INPUT DATA section start

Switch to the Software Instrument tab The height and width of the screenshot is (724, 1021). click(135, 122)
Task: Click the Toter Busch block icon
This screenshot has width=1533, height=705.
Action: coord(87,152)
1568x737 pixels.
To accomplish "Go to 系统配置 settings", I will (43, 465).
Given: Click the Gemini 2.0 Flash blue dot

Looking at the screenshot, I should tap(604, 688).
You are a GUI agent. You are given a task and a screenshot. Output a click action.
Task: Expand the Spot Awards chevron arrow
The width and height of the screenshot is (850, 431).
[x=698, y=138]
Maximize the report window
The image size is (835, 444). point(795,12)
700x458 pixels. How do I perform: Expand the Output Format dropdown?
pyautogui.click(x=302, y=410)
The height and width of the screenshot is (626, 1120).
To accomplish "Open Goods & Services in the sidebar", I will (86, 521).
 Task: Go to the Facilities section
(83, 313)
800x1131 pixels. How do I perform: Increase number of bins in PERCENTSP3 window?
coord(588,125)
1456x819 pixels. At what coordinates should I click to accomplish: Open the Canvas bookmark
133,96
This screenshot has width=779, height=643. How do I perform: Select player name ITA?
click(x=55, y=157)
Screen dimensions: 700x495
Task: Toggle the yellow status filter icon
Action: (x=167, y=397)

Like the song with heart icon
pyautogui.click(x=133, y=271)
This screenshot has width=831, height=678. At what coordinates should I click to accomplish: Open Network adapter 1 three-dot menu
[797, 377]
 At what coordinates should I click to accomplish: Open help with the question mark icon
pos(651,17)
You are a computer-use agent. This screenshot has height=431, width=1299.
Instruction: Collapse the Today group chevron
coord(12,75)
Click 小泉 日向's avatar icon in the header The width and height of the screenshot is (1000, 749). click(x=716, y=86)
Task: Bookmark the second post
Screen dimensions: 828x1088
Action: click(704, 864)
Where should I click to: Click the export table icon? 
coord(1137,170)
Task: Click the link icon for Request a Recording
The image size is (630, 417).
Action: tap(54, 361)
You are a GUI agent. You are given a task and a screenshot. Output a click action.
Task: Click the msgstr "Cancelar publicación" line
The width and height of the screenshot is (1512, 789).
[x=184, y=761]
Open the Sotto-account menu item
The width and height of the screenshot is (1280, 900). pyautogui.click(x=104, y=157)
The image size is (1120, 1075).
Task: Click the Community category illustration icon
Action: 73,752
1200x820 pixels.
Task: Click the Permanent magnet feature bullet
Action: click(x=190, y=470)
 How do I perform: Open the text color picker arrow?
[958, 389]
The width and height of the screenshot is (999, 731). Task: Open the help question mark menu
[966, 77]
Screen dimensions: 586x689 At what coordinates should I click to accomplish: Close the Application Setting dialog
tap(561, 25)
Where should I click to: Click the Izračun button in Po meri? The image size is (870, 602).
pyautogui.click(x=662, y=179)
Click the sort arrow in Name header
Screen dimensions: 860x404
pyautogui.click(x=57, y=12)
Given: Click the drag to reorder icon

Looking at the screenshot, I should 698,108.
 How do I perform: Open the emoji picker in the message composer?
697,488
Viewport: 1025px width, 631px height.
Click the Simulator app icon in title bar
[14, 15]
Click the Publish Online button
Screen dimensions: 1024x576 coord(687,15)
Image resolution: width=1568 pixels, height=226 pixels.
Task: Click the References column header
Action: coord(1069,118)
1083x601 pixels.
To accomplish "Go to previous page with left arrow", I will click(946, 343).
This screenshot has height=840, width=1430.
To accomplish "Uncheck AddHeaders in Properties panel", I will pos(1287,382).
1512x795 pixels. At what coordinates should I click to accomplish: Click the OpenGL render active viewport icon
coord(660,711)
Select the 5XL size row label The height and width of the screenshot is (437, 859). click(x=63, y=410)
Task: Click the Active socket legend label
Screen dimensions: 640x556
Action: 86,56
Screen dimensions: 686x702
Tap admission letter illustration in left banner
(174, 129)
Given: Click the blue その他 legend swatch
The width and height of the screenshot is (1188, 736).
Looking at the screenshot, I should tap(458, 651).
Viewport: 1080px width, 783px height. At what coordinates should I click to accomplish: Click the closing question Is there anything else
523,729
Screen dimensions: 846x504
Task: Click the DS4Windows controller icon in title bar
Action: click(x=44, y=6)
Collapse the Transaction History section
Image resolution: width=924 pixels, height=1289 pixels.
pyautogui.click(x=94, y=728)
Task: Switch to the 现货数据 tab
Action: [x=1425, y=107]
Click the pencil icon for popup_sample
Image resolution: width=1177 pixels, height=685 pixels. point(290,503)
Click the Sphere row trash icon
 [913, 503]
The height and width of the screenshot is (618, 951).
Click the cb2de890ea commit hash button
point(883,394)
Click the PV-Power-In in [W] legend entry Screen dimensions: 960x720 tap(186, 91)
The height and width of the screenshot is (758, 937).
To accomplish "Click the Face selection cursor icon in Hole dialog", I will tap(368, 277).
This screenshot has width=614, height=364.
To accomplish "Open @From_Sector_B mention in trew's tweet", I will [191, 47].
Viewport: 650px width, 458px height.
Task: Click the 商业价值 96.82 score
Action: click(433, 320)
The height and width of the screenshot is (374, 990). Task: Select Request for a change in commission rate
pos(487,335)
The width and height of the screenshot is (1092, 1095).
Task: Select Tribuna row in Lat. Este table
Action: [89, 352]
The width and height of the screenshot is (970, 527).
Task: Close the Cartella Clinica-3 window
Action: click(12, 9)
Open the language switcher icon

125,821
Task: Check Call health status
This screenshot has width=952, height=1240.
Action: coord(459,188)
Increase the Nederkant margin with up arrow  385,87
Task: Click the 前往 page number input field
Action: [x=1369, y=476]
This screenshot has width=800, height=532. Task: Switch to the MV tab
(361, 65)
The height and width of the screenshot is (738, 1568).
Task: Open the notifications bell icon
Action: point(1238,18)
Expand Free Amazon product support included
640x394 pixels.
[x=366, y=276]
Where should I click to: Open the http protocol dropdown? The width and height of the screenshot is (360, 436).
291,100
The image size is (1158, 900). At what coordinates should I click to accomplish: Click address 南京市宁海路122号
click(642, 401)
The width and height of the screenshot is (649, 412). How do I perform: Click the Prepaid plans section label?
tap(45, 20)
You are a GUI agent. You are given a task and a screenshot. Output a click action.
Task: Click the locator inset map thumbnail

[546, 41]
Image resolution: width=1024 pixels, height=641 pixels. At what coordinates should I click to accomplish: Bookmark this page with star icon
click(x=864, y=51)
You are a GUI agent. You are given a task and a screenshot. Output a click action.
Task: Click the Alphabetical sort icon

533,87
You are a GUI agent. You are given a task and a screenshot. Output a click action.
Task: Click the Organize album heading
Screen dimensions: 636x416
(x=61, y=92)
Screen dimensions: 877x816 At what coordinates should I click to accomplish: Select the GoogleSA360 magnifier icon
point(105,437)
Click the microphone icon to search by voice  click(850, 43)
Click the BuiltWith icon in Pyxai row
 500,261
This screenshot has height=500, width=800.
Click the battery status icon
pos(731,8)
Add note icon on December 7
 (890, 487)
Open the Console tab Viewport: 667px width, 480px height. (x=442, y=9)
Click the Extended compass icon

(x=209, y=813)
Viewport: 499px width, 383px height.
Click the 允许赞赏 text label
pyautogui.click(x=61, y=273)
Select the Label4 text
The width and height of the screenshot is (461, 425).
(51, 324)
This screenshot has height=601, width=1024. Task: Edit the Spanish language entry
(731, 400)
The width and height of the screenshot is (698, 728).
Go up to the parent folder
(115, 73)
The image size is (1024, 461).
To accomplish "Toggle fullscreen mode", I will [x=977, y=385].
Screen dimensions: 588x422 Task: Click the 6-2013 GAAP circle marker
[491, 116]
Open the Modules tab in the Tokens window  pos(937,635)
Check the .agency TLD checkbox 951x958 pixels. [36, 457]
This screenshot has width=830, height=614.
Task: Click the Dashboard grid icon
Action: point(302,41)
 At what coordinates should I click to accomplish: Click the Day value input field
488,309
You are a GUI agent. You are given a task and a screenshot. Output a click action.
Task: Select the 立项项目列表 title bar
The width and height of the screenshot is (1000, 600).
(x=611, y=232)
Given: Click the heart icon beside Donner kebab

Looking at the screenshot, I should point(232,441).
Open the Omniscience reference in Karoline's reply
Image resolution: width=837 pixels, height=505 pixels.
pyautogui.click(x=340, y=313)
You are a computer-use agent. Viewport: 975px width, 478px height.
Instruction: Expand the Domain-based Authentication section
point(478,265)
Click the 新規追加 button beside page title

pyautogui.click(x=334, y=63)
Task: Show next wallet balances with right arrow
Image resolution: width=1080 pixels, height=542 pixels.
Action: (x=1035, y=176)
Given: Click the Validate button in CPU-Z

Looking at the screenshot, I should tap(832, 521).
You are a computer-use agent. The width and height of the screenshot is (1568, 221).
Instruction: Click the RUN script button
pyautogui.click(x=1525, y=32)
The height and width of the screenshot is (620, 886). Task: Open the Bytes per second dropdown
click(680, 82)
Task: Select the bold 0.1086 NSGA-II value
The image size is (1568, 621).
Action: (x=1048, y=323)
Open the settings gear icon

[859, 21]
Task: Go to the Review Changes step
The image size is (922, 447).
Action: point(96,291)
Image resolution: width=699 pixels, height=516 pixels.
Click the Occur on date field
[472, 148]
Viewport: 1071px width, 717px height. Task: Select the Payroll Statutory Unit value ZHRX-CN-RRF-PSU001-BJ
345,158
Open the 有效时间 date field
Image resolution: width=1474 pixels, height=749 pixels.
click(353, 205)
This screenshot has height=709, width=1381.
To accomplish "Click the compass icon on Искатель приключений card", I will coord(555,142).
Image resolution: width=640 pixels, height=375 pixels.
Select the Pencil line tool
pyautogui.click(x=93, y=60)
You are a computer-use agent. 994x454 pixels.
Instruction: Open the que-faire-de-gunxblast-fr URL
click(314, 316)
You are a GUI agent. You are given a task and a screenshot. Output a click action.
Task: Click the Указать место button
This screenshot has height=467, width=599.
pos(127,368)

INPUT DATA section end

» WHAT TO PRODUCE: For this task, write out exactly the lines of the entries above, starting at the line with "Click the Occur on date field" and ending at the line with "You are a computer-use agent. 994x454 pixels.", both included, and no others.

» SOLVED PROBLEM:
Click the Occur on date field
[472, 148]
Viewport: 1071px width, 717px height. Task: Select the Payroll Statutory Unit value ZHRX-CN-RRF-PSU001-BJ
345,158
Open the 有效时间 date field
Image resolution: width=1474 pixels, height=749 pixels.
click(353, 205)
This screenshot has height=709, width=1381.
To accomplish "Click the compass icon on Искатель приключений card", I will coord(555,142).
Image resolution: width=640 pixels, height=375 pixels.
Select the Pencil line tool
pyautogui.click(x=93, y=60)
You are a computer-use agent. 994x454 pixels.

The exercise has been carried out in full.